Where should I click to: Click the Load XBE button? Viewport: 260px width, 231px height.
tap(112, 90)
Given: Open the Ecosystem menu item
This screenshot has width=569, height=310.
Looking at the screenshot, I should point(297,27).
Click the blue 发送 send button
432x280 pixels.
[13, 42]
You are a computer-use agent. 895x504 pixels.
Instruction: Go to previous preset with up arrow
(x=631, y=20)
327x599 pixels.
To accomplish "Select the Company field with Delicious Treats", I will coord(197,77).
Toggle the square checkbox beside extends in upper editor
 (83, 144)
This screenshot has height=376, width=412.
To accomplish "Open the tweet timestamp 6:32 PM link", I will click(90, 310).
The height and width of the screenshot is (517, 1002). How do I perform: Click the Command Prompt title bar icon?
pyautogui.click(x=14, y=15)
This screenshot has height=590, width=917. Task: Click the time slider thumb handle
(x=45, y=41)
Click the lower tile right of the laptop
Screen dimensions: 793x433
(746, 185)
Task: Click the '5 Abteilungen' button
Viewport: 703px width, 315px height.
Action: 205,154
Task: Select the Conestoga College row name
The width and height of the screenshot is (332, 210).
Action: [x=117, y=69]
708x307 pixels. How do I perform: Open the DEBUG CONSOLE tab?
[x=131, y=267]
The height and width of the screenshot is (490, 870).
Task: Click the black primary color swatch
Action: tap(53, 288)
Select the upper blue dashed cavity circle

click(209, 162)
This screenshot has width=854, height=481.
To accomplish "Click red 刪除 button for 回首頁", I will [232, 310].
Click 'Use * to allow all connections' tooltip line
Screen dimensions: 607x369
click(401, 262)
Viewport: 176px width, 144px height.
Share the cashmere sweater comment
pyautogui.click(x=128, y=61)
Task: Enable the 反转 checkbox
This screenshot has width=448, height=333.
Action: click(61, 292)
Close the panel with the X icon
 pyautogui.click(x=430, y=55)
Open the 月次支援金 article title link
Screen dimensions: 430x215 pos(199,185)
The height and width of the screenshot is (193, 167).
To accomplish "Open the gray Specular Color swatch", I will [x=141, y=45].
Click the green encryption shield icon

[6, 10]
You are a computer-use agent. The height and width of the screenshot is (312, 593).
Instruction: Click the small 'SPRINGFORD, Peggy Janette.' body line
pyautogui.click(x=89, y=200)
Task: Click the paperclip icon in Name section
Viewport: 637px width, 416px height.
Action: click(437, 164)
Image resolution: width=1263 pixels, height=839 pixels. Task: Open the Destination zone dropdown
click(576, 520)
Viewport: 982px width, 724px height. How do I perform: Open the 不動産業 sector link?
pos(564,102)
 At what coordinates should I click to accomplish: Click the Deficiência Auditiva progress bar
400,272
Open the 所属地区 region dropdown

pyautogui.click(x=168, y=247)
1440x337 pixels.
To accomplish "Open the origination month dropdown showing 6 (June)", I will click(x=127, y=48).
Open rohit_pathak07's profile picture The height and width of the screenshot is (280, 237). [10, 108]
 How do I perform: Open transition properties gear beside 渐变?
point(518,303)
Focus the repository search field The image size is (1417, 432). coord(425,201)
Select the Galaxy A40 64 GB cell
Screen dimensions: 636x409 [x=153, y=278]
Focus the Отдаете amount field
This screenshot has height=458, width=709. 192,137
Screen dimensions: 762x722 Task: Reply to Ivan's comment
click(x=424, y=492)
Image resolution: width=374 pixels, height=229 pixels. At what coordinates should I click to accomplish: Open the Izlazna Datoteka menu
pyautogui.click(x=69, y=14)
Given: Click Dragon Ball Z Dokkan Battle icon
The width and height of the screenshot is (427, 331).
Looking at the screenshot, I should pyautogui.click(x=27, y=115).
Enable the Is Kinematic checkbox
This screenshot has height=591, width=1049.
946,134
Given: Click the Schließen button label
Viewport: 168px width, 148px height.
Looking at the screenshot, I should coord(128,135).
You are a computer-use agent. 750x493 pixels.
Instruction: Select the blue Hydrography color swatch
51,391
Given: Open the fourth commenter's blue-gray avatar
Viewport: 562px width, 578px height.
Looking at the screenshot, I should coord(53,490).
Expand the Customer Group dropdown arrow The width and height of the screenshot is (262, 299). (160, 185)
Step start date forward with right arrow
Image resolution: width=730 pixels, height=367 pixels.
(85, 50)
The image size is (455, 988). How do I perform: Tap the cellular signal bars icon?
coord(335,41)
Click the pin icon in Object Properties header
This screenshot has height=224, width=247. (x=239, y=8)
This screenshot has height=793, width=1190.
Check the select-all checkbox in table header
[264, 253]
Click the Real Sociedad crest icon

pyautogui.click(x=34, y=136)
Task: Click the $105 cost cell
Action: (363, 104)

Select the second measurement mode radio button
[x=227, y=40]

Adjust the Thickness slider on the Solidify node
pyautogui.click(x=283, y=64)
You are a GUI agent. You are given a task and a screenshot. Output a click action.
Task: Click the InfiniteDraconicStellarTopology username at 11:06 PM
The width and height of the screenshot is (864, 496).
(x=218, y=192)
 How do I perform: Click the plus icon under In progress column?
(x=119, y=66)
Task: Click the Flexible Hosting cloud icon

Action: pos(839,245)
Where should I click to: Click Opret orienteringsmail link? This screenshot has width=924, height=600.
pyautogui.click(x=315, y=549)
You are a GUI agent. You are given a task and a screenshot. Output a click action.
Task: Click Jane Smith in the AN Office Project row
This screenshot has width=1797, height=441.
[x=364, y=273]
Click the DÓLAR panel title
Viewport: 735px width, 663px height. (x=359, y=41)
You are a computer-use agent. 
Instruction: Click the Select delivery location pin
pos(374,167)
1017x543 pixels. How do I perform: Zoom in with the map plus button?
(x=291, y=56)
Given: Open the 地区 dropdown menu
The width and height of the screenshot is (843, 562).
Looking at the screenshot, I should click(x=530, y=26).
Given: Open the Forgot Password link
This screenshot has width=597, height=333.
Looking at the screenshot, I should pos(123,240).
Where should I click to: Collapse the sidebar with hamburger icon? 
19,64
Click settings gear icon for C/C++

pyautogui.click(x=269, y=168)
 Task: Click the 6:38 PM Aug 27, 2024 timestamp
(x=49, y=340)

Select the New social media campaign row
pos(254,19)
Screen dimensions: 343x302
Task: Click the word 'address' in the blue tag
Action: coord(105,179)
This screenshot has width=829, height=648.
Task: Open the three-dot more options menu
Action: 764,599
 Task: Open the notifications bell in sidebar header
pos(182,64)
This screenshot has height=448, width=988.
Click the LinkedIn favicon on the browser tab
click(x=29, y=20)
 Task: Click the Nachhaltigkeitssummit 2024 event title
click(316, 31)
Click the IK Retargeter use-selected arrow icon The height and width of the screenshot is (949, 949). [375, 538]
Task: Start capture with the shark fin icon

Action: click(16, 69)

========

Retype all the data, changing nothing.

- _YOUR SOLUTION_
Where should I click to: Click the Load XBE button? Viewport: 260px width, 231px height.
tap(112, 90)
Given: Open the Ecosystem menu item
This screenshot has width=569, height=310.
Looking at the screenshot, I should point(297,27).
Click the blue 发送 send button
432x280 pixels.
[13, 42]
You are a computer-use agent. 895x504 pixels.
Instruction: Go to previous preset with up arrow
(x=631, y=20)
327x599 pixels.
To accomplish "Select the Company field with Delicious Treats", I will coord(197,77).
Toggle the square checkbox beside extends in upper editor
 (83, 144)
This screenshot has height=376, width=412.
To accomplish "Open the tweet timestamp 6:32 PM link", I will click(90, 310).
The height and width of the screenshot is (517, 1002). How do I perform: Click the Command Prompt title bar icon?
pyautogui.click(x=14, y=15)
This screenshot has height=590, width=917. Task: Click the time slider thumb handle
(x=45, y=41)
Click the lower tile right of the laptop
Screen dimensions: 793x433
(746, 185)
Task: Click the '5 Abteilungen' button
Viewport: 703px width, 315px height.
Action: 205,154
Task: Select the Conestoga College row name
The width and height of the screenshot is (332, 210).
Action: [x=117, y=69]
708x307 pixels. How do I perform: Open the DEBUG CONSOLE tab?
[x=131, y=267]
The height and width of the screenshot is (490, 870).
Task: Click the black primary color swatch
Action: tap(53, 288)
Select the upper blue dashed cavity circle

click(209, 162)
This screenshot has width=854, height=481.
To accomplish "Click red 刪除 button for 回首頁", I will [232, 310].
Click 'Use * to allow all connections' tooltip line
Screen dimensions: 607x369
click(401, 262)
Viewport: 176px width, 144px height.
Share the cashmere sweater comment
pyautogui.click(x=128, y=61)
Task: Enable the 反转 checkbox
This screenshot has width=448, height=333.
Action: click(61, 292)
Close the panel with the X icon
 pyautogui.click(x=430, y=55)
Open the 月次支援金 article title link
Screen dimensions: 430x215 pos(199,185)
The height and width of the screenshot is (193, 167).
To accomplish "Open the gray Specular Color swatch", I will [x=141, y=45].
Click the green encryption shield icon

[6, 10]
You are a computer-use agent. The height and width of the screenshot is (312, 593).
Instruction: Click the small 'SPRINGFORD, Peggy Janette.' body line
pyautogui.click(x=89, y=200)
Task: Click the paperclip icon in Name section
Viewport: 637px width, 416px height.
Action: click(437, 164)
Image resolution: width=1263 pixels, height=839 pixels. Task: Open the Destination zone dropdown
click(576, 520)
Viewport: 982px width, 724px height. How do I perform: Open the 不動産業 sector link?
pos(564,102)
 At what coordinates should I click to accomplish: Click the Deficiência Auditiva progress bar
400,272
Open the 所属地区 region dropdown

pyautogui.click(x=168, y=247)
1440x337 pixels.
To accomplish "Open the origination month dropdown showing 6 (June)", I will click(x=127, y=48).
Open rohit_pathak07's profile picture The height and width of the screenshot is (280, 237). [10, 108]
 How do I perform: Open transition properties gear beside 渐变?
point(518,303)
Focus the repository search field The image size is (1417, 432). coord(425,201)
Select the Galaxy A40 64 GB cell
Screen dimensions: 636x409 [x=153, y=278]
Focus the Отдаете amount field
This screenshot has height=458, width=709. 192,137
Screen dimensions: 762x722 Task: Reply to Ivan's comment
click(x=424, y=492)
Image resolution: width=374 pixels, height=229 pixels. At what coordinates should I click to accomplish: Open the Izlazna Datoteka menu
pyautogui.click(x=69, y=14)
Given: Click Dragon Ball Z Dokkan Battle icon
The width and height of the screenshot is (427, 331).
Looking at the screenshot, I should pyautogui.click(x=27, y=115).
Enable the Is Kinematic checkbox
This screenshot has height=591, width=1049.
946,134
Given: Click the Schließen button label
Viewport: 168px width, 148px height.
Looking at the screenshot, I should coord(128,135).
You are a computer-use agent. 750x493 pixels.
Instruction: Select the blue Hydrography color swatch
51,391
Given: Open the fourth commenter's blue-gray avatar
Viewport: 562px width, 578px height.
Looking at the screenshot, I should coord(53,490).
Expand the Customer Group dropdown arrow The width and height of the screenshot is (262, 299). (160, 185)
Step start date forward with right arrow
Image resolution: width=730 pixels, height=367 pixels.
(85, 50)
The image size is (455, 988). How do I perform: Tap the cellular signal bars icon?
coord(335,41)
Click the pin icon in Object Properties header
This screenshot has height=224, width=247. (x=239, y=8)
This screenshot has height=793, width=1190.
Check the select-all checkbox in table header
[264, 253]
Click the Real Sociedad crest icon

pyautogui.click(x=34, y=136)
Task: Click the $105 cost cell
Action: (363, 104)

Select the second measurement mode radio button
[x=227, y=40]

Adjust the Thickness slider on the Solidify node
pyautogui.click(x=283, y=64)
You are a GUI agent. You are given a task and a screenshot. Output a click action.
Task: Click the InfiniteDraconicStellarTopology username at 11:06 PM
The width and height of the screenshot is (864, 496).
(x=218, y=192)
 How do I perform: Click the plus icon under In progress column?
(x=119, y=66)
Task: Click the Flexible Hosting cloud icon

Action: pos(839,245)
Where should I click to: Click Opret orienteringsmail link? This screenshot has width=924, height=600.
pyautogui.click(x=315, y=549)
You are a GUI agent. You are given a task and a screenshot. Output a click action.
Task: Click Jane Smith in the AN Office Project row
This screenshot has width=1797, height=441.
[x=364, y=273]
Click the DÓLAR panel title
Viewport: 735px width, 663px height. (x=359, y=41)
You are a computer-use agent. 
Instruction: Click the Select delivery location pin
pos(374,167)
1017x543 pixels. How do I perform: Zoom in with the map plus button?
(x=291, y=56)
Given: Open the 地区 dropdown menu
The width and height of the screenshot is (843, 562).
Looking at the screenshot, I should click(x=530, y=26).
Given: Open the Forgot Password link
This screenshot has width=597, height=333.
Looking at the screenshot, I should pos(123,240).
Where should I click to: Collapse the sidebar with hamburger icon? 
19,64
Click settings gear icon for C/C++

pyautogui.click(x=269, y=168)
 Task: Click the 6:38 PM Aug 27, 2024 timestamp
(x=49, y=340)

Select the New social media campaign row
pos(254,19)
Screen dimensions: 343x302
Task: Click the word 'address' in the blue tag
Action: coord(105,179)
This screenshot has width=829, height=648.
Task: Open the three-dot more options menu
Action: 764,599
 Task: Open the notifications bell in sidebar header
pos(182,64)
This screenshot has height=448, width=988.
Click the LinkedIn favicon on the browser tab
click(x=29, y=20)
 Task: Click the Nachhaltigkeitssummit 2024 event title
click(316, 31)
Click the IK Retargeter use-selected arrow icon The height and width of the screenshot is (949, 949). [375, 538]
Task: Start capture with the shark fin icon

Action: click(16, 69)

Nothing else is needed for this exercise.